Pleased, Mr. Dispensa bought and rehabbed a second building, this time with the help of a $60,000 grant.
"I couldn't have made these projects turn around nearly as quickly without the extra money from the city," Mr. Dispensa says. "Something as simple as a free loan allows my buildings to become cash-flow positive."
City money bridges the gap
Also in Aurora is Ciara's Place, a soul food restaurant in a building that dates to 1848. Owner Pamela Dandridge figures she spent close to $500,000 on renovation, with city assistance of more than $100,000.
"I went to Bank One, and they told me they don't do restaurant financing," Ms. Dandridge says. "But when they saw we had city backing and a (U.S. Small Business Administration) guarantee, they came through with the loan. The city money put us over the hump."
Ms. Dandridge is now encouraging other neighborhood business owners to fix up their storefronts: "First impressions mean everything. If that impression is negative, you lose customers. It's as simple as that."
In some towns, however, the process isn't that simple. Libertyville's façade improvement program, which allows building owners to borrow up to $100,000 at low interest (3.8% in a pool sponsored by seven local banks), demands rigorous oversight. Even a new sign funded by the program must be scrutinized by a local historic preservation group and an appearance review commission.

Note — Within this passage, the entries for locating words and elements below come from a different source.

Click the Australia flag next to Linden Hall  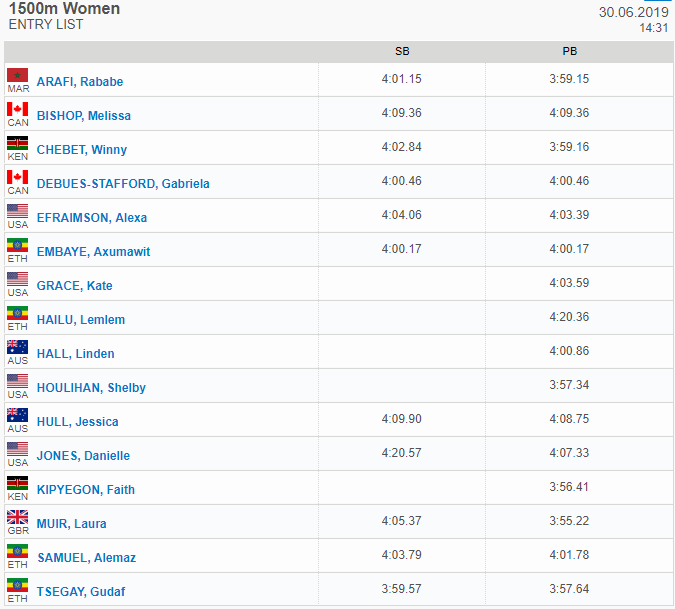coord(18,347)
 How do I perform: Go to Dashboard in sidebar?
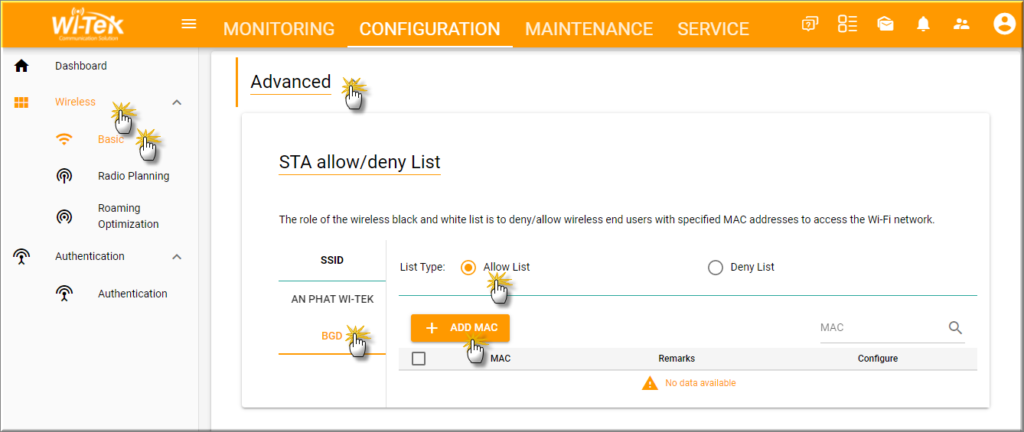80,66
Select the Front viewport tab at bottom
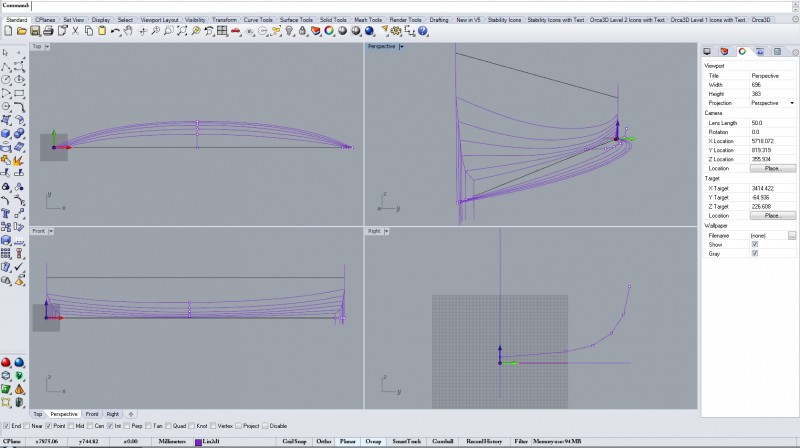Viewport: 800px width, 448px height. tap(91, 413)
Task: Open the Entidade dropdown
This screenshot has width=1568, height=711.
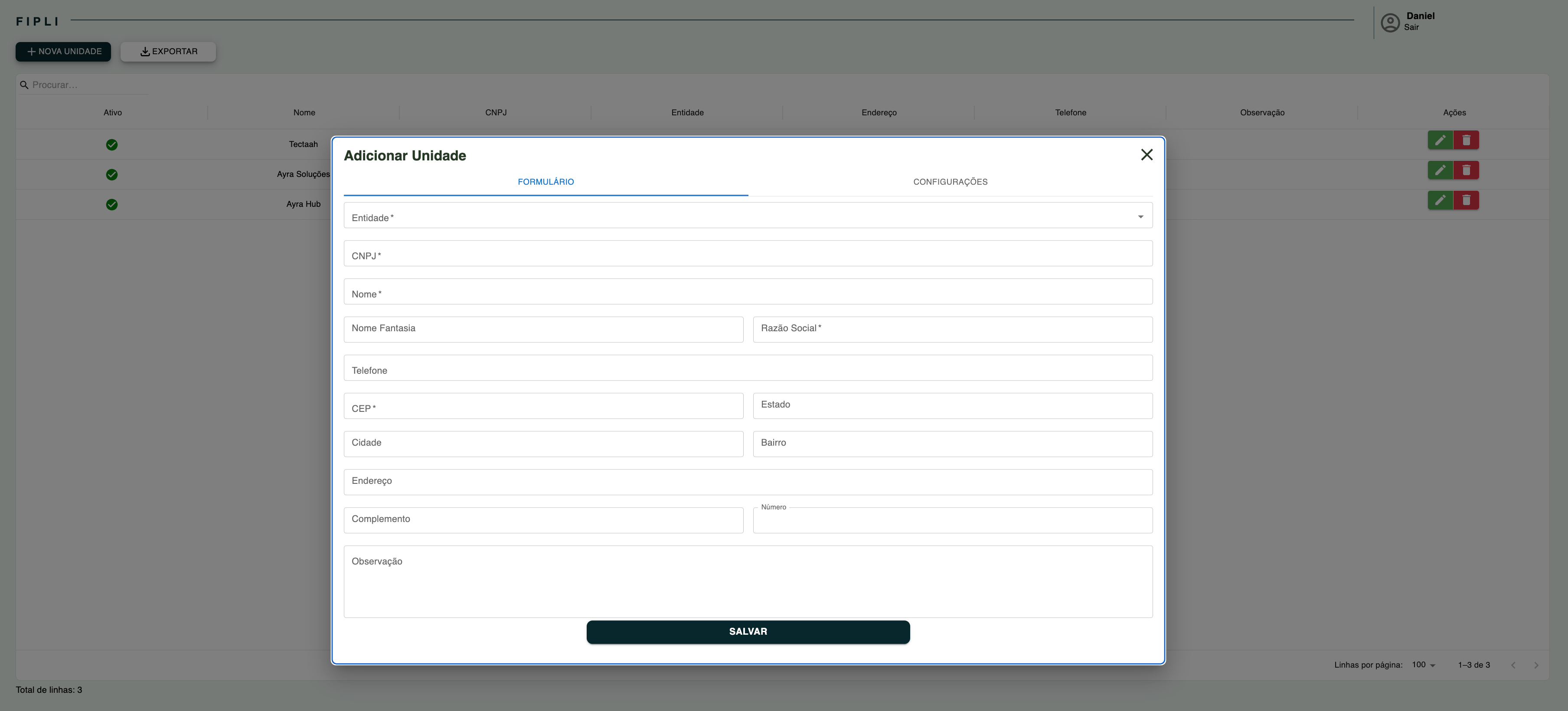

Nevertheless, "this program has been so popular that almost every new business that comes to our town uses it," says Carolyn Dellutri, executive director of Main Street Libertyville, a non-profit affiliate of Illinois Main Street. "Our downtown is in pretty good shape now. We have the façade improvement program to thank, in large part, for that."
Sarosh Saher, an Elgin city planner who oversees preservation, says façade improvement has far-reaching impact.
"Anecdotal evidence tells us that companies that fix up their façades enjoy an increase in business," Mr. Saher says. "And there is a ripple effect: One façade gets fixed up, and other businesses up and down the street are soon encouraged to do the same thing. Before you know it, the whole neighborhood looks beautiful again."